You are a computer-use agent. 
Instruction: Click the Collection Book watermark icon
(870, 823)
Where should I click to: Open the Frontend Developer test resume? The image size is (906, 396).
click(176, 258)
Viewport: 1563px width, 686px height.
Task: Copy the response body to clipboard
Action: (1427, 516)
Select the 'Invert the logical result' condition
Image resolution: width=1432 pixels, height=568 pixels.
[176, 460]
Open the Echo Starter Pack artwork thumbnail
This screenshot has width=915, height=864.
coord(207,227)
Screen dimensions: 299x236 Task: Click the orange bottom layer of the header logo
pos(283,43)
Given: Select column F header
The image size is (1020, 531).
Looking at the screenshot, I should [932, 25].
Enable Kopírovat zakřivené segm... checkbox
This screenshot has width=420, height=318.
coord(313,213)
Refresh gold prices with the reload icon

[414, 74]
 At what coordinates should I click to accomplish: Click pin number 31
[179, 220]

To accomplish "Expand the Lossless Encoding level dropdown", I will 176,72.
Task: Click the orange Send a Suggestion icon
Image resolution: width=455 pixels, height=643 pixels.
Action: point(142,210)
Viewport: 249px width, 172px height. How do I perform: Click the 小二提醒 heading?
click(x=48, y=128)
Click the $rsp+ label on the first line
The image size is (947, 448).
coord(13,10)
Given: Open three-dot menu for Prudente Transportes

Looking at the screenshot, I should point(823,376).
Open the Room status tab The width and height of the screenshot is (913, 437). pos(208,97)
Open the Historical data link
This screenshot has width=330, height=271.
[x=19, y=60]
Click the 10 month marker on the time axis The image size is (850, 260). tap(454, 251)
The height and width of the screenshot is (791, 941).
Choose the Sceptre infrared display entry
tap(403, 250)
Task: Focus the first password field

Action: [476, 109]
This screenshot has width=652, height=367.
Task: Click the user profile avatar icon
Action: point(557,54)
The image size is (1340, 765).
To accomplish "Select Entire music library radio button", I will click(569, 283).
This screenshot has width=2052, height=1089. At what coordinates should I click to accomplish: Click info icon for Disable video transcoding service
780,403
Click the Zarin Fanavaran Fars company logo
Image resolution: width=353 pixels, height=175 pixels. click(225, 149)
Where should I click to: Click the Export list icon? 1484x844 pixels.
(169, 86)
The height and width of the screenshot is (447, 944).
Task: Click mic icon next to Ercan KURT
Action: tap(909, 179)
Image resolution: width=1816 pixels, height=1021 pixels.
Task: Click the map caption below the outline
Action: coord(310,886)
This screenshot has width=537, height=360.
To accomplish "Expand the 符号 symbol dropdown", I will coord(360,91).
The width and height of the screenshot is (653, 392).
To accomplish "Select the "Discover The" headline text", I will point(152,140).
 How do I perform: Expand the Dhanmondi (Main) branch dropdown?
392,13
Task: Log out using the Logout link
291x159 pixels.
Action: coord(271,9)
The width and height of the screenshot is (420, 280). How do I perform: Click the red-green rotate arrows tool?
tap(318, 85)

=====

• Given problem:
Update every item above, swapping "The image size is" for "The screenshot size is" wherever it occurs. Keep everything else identical.

• Task result:
You are a computer-use agent. 
Instruction: Click the Collection Book watermark icon
(870, 823)
Where should I click to: Open the Frontend Developer test resume? The screenshot size is (906, 396).
click(176, 258)
Viewport: 1563px width, 686px height.
Task: Copy the response body to clipboard
Action: (1427, 516)
Select the 'Invert the logical result' condition
Image resolution: width=1432 pixels, height=568 pixels.
[176, 460]
Open the Echo Starter Pack artwork thumbnail
This screenshot has width=915, height=864.
coord(207,227)
Screen dimensions: 299x236 Task: Click the orange bottom layer of the header logo
pos(283,43)
Given: Select column F header
The screenshot size is (1020, 531).
Looking at the screenshot, I should [932, 25].
Enable Kopírovat zakřivené segm... checkbox
This screenshot has width=420, height=318.
coord(313,213)
Refresh gold prices with the reload icon

[414, 74]
 At what coordinates should I click to accomplish: Click pin number 31
[179, 220]

To accomplish "Expand the Lossless Encoding level dropdown", I will 176,72.
Task: Click the orange Send a Suggestion icon
Image resolution: width=455 pixels, height=643 pixels.
Action: point(142,210)
Viewport: 249px width, 172px height. How do I perform: Click the 小二提醒 heading?
click(x=48, y=128)
Click the $rsp+ label on the first line
The screenshot size is (947, 448).
coord(13,10)
Given: Open three-dot menu for Prudente Transportes

Looking at the screenshot, I should point(823,376).
Open the Room status tab The width and height of the screenshot is (913, 437). pos(208,97)
Open the Historical data link
This screenshot has width=330, height=271.
[x=19, y=60]
Click the 10 month marker on the time axis The screenshot size is (850, 260). tap(454, 251)
The height and width of the screenshot is (791, 941).
Choose the Sceptre infrared display entry
tap(403, 250)
Task: Focus the first password field

Action: [476, 109]
This screenshot has width=652, height=367.
Task: Click the user profile avatar icon
Action: point(557,54)
The screenshot size is (1340, 765).
To accomplish "Select Entire music library radio button", I will click(569, 283).
This screenshot has width=2052, height=1089. At what coordinates should I click to accomplish: Click info icon for Disable video transcoding service
780,403
Click the Zarin Fanavaran Fars company logo
Image resolution: width=353 pixels, height=175 pixels. click(225, 149)
Where should I click to: Click the Export list icon? 1484x844 pixels.
(169, 86)
The height and width of the screenshot is (447, 944).
Task: Click mic icon next to Ercan KURT
Action: tap(909, 179)
Image resolution: width=1816 pixels, height=1021 pixels.
Task: Click the map caption below the outline
Action: coord(310,886)
This screenshot has width=537, height=360.
To accomplish "Expand the 符号 symbol dropdown", I will coord(360,91).
The width and height of the screenshot is (653, 392).
To accomplish "Select the "Discover The" headline text", I will point(152,140).
 How do I perform: Expand the Dhanmondi (Main) branch dropdown?
392,13
Task: Log out using the Logout link
291x159 pixels.
Action: coord(271,9)
The width and height of the screenshot is (420, 280). How do I perform: Click the red-green rotate arrows tool?
tap(318, 85)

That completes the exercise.